**GOAL**
Retype every one of the rows below, character for character.

(Dataset excerpt)
________________________

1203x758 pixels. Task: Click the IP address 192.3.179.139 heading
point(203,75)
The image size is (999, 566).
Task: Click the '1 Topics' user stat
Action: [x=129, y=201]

________________________

**EXPECTED ANSWER**
1203x758 pixels. Task: Click the IP address 192.3.179.139 heading
point(203,75)
The image size is (999, 566).
Task: Click the '1 Topics' user stat
Action: [x=129, y=201]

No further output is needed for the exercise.